Keith, with his maritime background, remembers thinking: "Eight bells. Another watch begins." Time to move on to something else.
That summer, Gov. Edward D. DiPrete visited the island for a ceremonial bill signing and the dedication of a public overlook at Mohegan Bluffs.
At a Special Town Meeting, voters set the tax at 2 percent, which, they calculated, would have raised $316,000 the previous year. The voters elected Keith to head the new land trust. (Unlike Rob's Block Island Conservancy -- a private, nonprofit organization -- the land trust is an arm of town government, charged with collecting and administering the transfer fee.)
That 2-percent tax has raised $14.7 million since then, money that has been used to buy land all over the island for conservation.
ACCOLADES for Keith Lewis poured in.
In 1985, while he was still preparing to lobby the legislature, The Block Island Times gave him its Bayberry Wreath Award, saying his efforts on behalf of conservation were "truly extraordinary."

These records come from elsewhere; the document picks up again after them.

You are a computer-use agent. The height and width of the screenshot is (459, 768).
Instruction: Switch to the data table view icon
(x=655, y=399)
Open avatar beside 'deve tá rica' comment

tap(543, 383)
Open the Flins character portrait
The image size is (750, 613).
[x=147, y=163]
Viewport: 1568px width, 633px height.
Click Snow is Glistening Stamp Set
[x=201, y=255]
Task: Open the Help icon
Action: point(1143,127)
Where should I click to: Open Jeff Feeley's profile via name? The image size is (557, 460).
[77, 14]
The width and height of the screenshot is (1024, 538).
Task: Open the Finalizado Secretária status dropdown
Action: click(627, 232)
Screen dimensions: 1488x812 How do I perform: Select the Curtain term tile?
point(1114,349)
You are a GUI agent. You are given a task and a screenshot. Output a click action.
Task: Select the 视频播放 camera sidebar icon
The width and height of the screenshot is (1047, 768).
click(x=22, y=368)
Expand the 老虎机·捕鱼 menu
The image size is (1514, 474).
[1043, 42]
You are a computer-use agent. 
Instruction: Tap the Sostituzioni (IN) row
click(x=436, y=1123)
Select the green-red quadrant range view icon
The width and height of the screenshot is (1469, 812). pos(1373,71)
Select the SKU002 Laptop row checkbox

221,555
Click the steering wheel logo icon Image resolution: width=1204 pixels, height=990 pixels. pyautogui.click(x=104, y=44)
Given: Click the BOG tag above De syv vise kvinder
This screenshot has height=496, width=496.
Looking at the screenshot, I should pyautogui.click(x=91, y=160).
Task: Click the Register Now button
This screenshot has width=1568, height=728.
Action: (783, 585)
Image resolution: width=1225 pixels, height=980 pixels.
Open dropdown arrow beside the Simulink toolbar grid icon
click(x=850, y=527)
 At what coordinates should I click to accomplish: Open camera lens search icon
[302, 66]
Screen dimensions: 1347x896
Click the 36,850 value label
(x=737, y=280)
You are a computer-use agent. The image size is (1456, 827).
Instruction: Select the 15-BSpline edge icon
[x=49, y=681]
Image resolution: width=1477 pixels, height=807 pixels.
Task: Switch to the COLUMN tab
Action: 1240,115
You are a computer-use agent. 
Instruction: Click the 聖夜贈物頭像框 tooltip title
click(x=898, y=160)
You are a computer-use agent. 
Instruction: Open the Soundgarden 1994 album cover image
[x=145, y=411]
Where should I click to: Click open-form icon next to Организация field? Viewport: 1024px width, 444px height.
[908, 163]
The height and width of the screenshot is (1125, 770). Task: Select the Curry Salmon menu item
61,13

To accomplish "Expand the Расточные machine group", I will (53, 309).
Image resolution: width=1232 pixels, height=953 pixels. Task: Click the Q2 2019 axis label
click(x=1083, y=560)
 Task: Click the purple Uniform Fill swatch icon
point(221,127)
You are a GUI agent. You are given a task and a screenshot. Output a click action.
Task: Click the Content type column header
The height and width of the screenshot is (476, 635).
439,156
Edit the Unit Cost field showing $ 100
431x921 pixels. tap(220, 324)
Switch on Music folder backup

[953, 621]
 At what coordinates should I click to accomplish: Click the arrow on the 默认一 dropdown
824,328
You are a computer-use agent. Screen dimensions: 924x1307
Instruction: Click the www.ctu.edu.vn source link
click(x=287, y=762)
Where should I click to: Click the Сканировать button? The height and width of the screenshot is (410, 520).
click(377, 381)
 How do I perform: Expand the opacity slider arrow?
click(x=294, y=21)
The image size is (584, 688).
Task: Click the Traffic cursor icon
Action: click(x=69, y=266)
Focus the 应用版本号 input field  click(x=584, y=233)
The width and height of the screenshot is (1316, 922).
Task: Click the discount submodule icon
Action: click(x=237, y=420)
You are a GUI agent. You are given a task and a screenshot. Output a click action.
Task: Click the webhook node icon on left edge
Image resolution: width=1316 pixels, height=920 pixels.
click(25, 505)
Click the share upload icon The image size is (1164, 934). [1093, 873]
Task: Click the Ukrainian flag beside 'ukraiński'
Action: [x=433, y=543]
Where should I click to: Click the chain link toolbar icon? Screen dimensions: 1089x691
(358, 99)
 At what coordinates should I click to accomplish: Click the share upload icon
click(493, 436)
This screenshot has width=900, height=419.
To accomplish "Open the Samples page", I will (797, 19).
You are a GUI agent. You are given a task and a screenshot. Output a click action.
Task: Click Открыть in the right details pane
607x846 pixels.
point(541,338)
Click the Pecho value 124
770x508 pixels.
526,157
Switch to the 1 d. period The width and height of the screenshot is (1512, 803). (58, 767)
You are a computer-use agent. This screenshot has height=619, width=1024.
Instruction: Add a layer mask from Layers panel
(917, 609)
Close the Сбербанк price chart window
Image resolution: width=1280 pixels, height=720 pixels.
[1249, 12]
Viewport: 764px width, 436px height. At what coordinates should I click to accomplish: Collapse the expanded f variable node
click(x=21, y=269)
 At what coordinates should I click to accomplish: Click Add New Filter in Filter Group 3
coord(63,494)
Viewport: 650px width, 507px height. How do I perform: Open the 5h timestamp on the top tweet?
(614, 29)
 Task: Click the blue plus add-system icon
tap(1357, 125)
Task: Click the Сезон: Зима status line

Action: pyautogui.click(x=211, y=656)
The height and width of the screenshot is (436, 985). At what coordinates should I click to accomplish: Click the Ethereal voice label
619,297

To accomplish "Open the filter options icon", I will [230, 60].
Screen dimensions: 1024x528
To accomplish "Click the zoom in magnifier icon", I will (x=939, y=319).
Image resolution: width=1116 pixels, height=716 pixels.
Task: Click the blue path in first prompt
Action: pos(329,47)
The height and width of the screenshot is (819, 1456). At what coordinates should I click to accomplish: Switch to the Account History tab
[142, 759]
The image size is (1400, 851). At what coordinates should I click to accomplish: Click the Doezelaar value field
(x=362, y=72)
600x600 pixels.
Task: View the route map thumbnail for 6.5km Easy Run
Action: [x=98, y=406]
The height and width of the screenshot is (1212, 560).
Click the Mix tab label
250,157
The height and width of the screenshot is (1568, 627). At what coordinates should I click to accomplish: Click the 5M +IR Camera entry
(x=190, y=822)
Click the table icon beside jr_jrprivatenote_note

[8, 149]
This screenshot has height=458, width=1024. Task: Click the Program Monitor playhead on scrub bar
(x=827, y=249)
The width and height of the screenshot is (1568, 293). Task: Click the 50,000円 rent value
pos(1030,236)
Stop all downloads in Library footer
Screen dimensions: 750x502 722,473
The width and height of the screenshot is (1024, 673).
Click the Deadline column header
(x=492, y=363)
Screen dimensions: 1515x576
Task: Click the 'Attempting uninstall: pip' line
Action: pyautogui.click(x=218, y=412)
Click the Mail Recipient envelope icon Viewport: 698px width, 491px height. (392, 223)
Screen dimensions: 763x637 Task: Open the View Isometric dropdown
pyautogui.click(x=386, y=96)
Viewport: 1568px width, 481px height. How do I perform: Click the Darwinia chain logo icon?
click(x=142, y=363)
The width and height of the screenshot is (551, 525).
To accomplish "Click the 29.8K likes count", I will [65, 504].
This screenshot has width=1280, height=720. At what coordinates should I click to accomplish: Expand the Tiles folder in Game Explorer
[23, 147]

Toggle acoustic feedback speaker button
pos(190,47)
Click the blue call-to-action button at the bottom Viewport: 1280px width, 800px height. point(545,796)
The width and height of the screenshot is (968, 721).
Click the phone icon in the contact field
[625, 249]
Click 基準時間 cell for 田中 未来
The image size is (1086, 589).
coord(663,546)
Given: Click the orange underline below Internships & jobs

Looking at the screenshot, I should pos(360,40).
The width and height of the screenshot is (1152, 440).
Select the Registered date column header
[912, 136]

Keith received the Chevron Conservation Award -- $1,000, a bronze plaque and dinner at the Four Seasons Hotel in Washington, D.C. -- in 1986.
"Under tremendous pressure from developers of vacation homes, Mr. Lewis has led local residents in the fight to preserve this unique ecosystem for future generations by donating most of his inheritance -- land that had been in his family for generations -- to the Conservancy," reads the plaque. "An individual who follows the dictates of his conscience, Mr. Lewis has been an extraordinary example of what one person can accomplish in the face of seemingly insurmountable obstacles."
Save the Bay gave him an environmental achievement award in 1986 for getting the first land trust bill passed.
In 1987, Keith and Kay were married in Providence, in the church where they met, First Baptist Church in America.
They married on a Friday in the summer. To make it easier for their friends to join them, they avoided a Saturday wedding because that's the busiest day of the week for islanders dealing with the comings and goings of renters and day-trippers.
It was their third attempt.
"When you postpone your wedding twice because of conservation meetings, you know where you stand," Kay said recently, as she smiled at Keith. She quickly added, "That's one of the things that attracted me to you."
In 1991, Keith resigned from the Block Island Land Trust. He said he had to go back to sea to earn a living and would be forced to miss too many land trust meetings.
He had adopted his father's practice of writing letters to keep the community up on what was happening. One, to The Block Island Times, thanked all the voters, residents and friends for supporting the land trust.
"The result is a neat little institution that helps to preserve the island's landscape and community quality of life; an institution that draws upon strengths in the economy to protect and perpetuate the very factors that make the economy strong in the first place. It's something we did together, in the typical Block Island tradition," he wrote.
Board members responded with a letter, saying that when it comes to the land trust, "You not only built the ship, you have also been both her pilot and captain during her maiden voyage.
"Your gifts to the island -- the land acquired through your efforts -- will be appreciated by generations of those who value natural beauty and open space."
Keith went back to sea for another eight years.
But duty would call him back to Block Island for good.